La ultraviolencia que veíamos en la pantalla causaba enorme impresión en todos los patios de butaca, a pesar de que hoy en día puede parecernos moderada. La secuencia de la violación, que Burguess había llevado a su novela para exorcizar una experiencia por él vivida en 1944, la violación de su mujer por cuatro soldados norteamericanos que le hizo perder el hijo del que estaba embarazada, resultaba insoportable porque anticipaba la perversa mezcla de dolor y humillación que había llegado para quedarse en la conciencia de nuestra sociedad. En 1997 Michael Haneke diseccionaba los mecanismos de aquella naranja actualizada y los descerebrados de FunnyGames actuaban como una réplica moderna de aquellos drugos.

Malcolm McDowell en «La naranja mecánica»

En 1971 el estreno en Estados Unidos obtuvo una infamante clasificación X que obligó a cortar 30 segundos para pasar a la R. No resulta muy difícil adivinar qué metros de celuloide sufrieron la amputación. Seguramente a los vigilantes de la moral les resultaría insoportable escuchar la canción Singing in the Rain, que había sido improvisada por McDowell durante el rodaje de las muy numerosas tomas que Kubrick requirió. Sabido es que el bueno de Stanley no se contentaba fácilmente en su obsesiva búsqueda de la perfección.

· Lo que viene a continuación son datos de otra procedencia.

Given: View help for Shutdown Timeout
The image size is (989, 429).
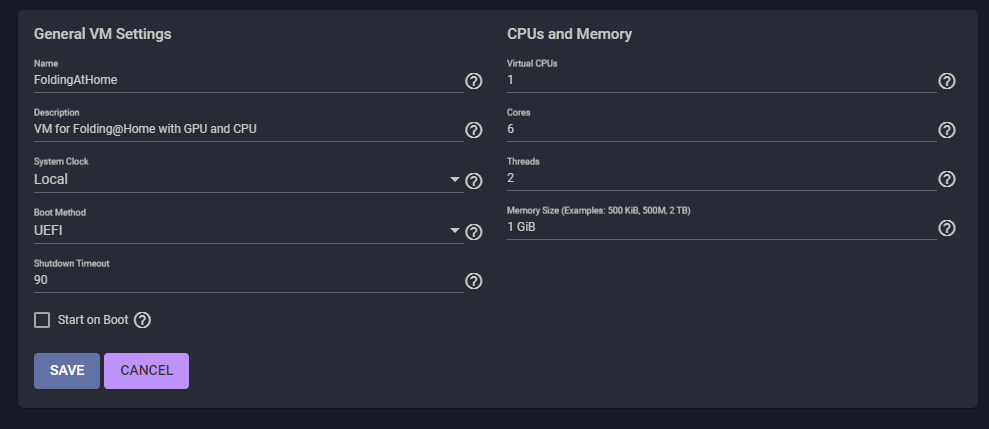Looking at the screenshot, I should (x=474, y=281).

Pero entre todos los hallazgos, revolucionarios para la época, que Kubrick depositó en esta perturbadora obra debemos destacar la severa crítica política que contenía, cuya vigencia nunca decae. Lejos de ser una apología de la violencia, como toda una legión de miopes quiso ver entonces, La naranja mecánica llevaba a cabo un ajuste de cuentas con los métodos que el poder siempre está dispuesto a utilizar para combatirla: contra la violencia del individuo, la legítima violencia del Estado, ¿les suena familiar? El método Ludovico pasaba por un sometimiento voluntario al tratamiento de rehabilitación, grotesco e inquietante pero visualizaba la expresión sibilina de una filosofía que subvierte los fundamentos de la sociedad democrática. De purita actualidad.